• **Exercise**
Give back one number only: how many lines in the material below contain "computer".

**** Data extract

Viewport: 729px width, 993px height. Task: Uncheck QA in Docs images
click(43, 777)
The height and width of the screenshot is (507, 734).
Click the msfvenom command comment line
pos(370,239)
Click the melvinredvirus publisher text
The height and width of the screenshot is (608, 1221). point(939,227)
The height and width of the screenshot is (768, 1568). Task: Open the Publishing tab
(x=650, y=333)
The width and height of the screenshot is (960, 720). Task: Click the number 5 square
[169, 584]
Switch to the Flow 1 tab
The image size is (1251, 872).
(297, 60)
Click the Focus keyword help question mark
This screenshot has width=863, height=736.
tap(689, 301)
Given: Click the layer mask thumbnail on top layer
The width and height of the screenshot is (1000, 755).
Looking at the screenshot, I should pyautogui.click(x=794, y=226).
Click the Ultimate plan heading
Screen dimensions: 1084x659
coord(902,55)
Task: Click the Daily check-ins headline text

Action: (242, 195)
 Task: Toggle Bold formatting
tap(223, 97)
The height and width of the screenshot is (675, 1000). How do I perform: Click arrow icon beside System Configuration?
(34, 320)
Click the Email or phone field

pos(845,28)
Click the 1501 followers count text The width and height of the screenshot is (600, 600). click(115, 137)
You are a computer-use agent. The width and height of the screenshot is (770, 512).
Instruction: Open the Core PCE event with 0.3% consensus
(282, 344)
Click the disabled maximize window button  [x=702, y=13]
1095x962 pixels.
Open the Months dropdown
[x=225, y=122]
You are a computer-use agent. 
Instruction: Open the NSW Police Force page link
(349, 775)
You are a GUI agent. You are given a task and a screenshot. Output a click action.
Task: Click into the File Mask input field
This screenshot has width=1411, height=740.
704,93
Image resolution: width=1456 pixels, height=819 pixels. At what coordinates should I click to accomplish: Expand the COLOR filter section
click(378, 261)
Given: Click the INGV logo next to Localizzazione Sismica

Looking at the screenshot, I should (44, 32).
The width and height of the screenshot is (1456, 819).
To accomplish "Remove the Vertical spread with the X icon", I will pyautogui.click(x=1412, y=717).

********

• **Finished task**
2